Фрагмент текста =
────
Бывают исключения — шедевры, которые постоянно переиздаются, значит, их, видимо, покупают и читают. К таким шедеврам относятся книги Кафки. Юлий Даниэль, который Кафку не любил, отметил, тем не менее, его исключительность, его роль в развитии западной литературы: «Теперь бы мне еще Джойса прочесть и отвергнуть — и я бы стал в оппозицию к триединой формуле современных эстетов Европы и США: “Пруст – Джойс – Кафка”» (1967 год, КРК, с. 521).
Книга «Кафка в русской культуре» позволяет достаточно детально проследить историю рецепции этого автора в России начиная с 1964 г., когда в журнале «Иностранная литература» были впервые напечатаны на русском языке восемь рассказов Кафки в переводе С.К. Апта (и даже с еще более раннего времени, когда кто-то просто слышал о нем, читал его произведения в переводах на другие языки). Библиография вышедших с тех пор работ — изданий произведений Кафки, посвященных ему книг и статей (включая и те, где его имя просто упоминается), рецензий на спектакли и фильмы по его произведениям или по материалам биографии — насчитывает 1600 наименований. Переведены романы и малая проза Кафки, его пьеса, афоризмы, «Письмо к отцу», переписка с Фелицией Бауэр, Миленой Есенской, Максом Бродом, Феликсом Вельчем, отрывки из разговоров Густава Яноуха с Францем Кафкой, дневники (с пропуском повествовательных фрагментов — записей снов, набросков и т.д., которые занимают там очень значительное место).
Все это производит внушительное впечатление. Однако А. Филиппов-Чехов, составитель книги, еще в предисловии предостерегает читателя от благодушия, будто окатывая его холодной водой (КРК, с. 12):
В отечественном литературоведении существует масса исследований, в основном студенческих и аспирантских, по частным вопросам, но совершенно нет серьезных и общих исследований наследия Кафки. <...> Иначе говоря, Кафка как бы «ускользает» от критики.
────
Формулировка задания 1 =
Сколько наименований насчитывает библиография работ, вышедших с 1964 года, согласно тексту о Кафке?
Формулировка задания 2 =
Обновите часть текста о Кафке, начиная со слов «Бывают исключения —» и заканчивая словами «КРК, с. 521).»: приведите ее, заменив «западной литературы» на «европейской литературы».
Формулировка задания 3 =
Напишите продолжение текста о Кафке, которое следует за его последним предложением.

Записанные данные =
────
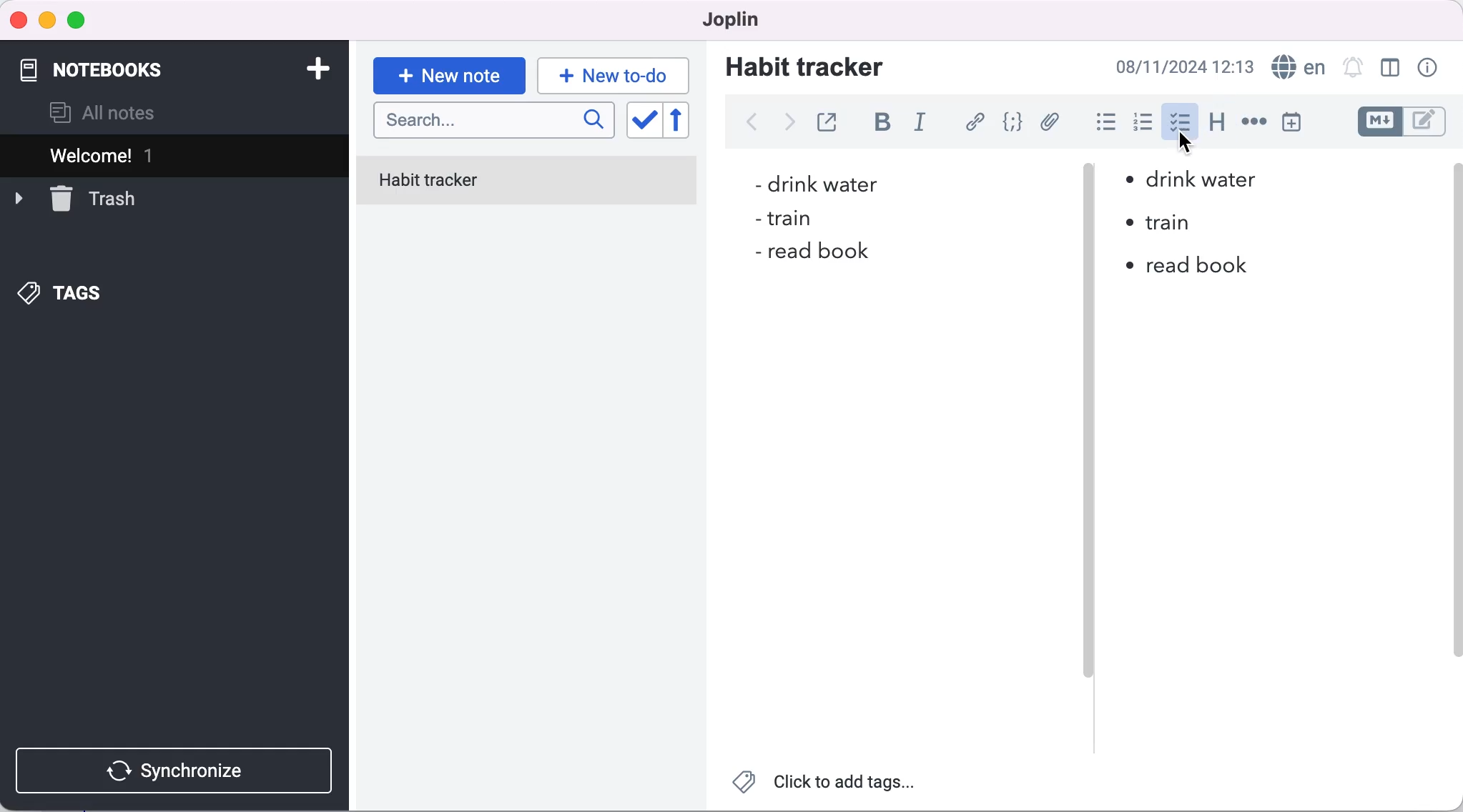  I want to click on bold, so click(888, 124).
────
Ожидаемый ответ 1 =
1600 наименований.

Ожидаемый ответ 2 =
Бывают исключения — шедевры, которые постоянно переиздаются, значит, их, видимо, покупают и читают. К таким шедеврам относятся книги Кафки. Юлий Даниэль, который Кафку не любил, отметил, тем не менее, его исключительность, его роль в развитии европейской литературы: «Теперь бы мне еще Джойса прочесть и отвергнуть — и я бы стал в оппозицию к триединой формуле современных эстетов Европы и США: “Пруст – Джойс – Кафка”» (1967 год, КРК, с. 521).

Ожидаемый ответ 3 =
Мнение же самого А. Филиппова-Чехова (КРК, с. 16), суммирующее итоги проделанной им работы, для меня есть нечто принципиально неприемлемое и даже — как квинтэссенция распространенной ныне тенденции — пугающее:
Пожалуй, самое поразительное открытие, которое можно сделать, занимаясь Кафкой, заключается в том, что интерпретировать его притчи попросту невозможно. В них намеренно (намеренно ли?) пропущено какое-то необходимое звено. Поэтому у Кафки нельзя ничему научиться, его книги вообще невозможно понять. <...> Пользуясь терминами концептуализма, текст Кафки есть ни что иное, как «артификация», «высказывание (артикуляция), имеющее вид произведения искусства».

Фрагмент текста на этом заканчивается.